[Item-finding records]
+ + + + + + +

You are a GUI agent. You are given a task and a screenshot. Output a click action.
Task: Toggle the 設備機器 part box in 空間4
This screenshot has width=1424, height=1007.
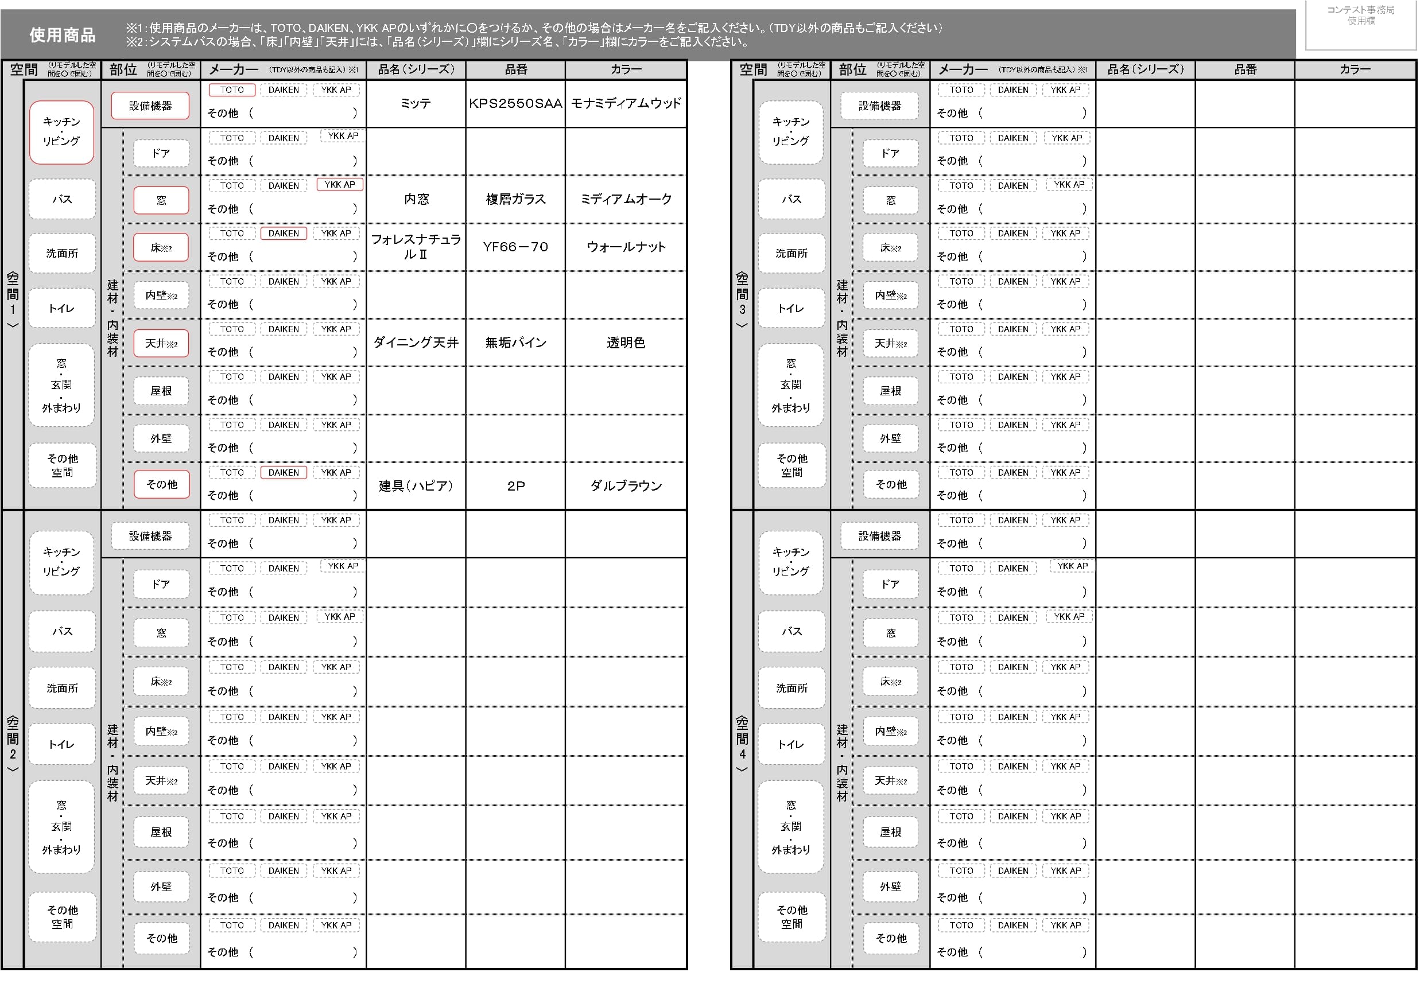pyautogui.click(x=879, y=536)
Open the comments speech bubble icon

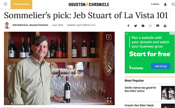click(x=158, y=26)
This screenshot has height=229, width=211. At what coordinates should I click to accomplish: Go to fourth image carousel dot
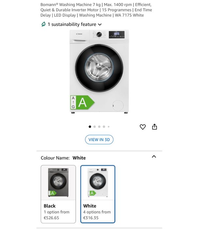point(104,127)
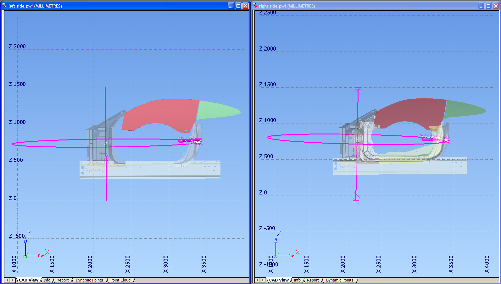The width and height of the screenshot is (501, 284).
Task: Switch to the Report tab in the right window
Action: (313, 280)
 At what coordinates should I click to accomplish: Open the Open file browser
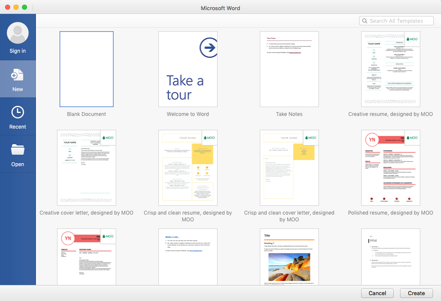pos(17,154)
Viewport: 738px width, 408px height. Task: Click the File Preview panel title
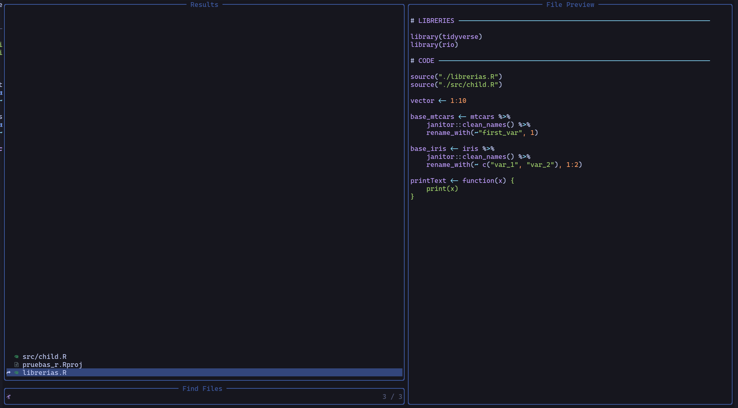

+ + + + + + +

### Exercise goal
Give the lines of the entries above as a JSON list of strings, one string per line, skipping blank lines. Leave out the pictures.

### Task solution
[
  "You are a GUI agent. You are given a task and a screenshot. Output a click action.",
  "Task: Toggle the 設備機器 part box in 空間4",
  "This screenshot has width=1424, height=1007.",
  "pyautogui.click(x=879, y=536)",
  "Open the comments speech bubble icon",
  "click(x=158, y=26)",
  "This screenshot has height=229, width=211. At what coordinates should I click to accomplish: Go to fourth image carousel dot",
  "point(104,127)",
  "The width and height of the screenshot is (501, 284).",
  "Task: Switch to the Report tab in the right window",
  "Action: (313, 280)",
  " At what coordinates should I click to accomplish: Open the Open file browser",
  "pos(17,154)",
  "Viewport: 738px width, 408px height. Task: Click the File Preview panel title"
]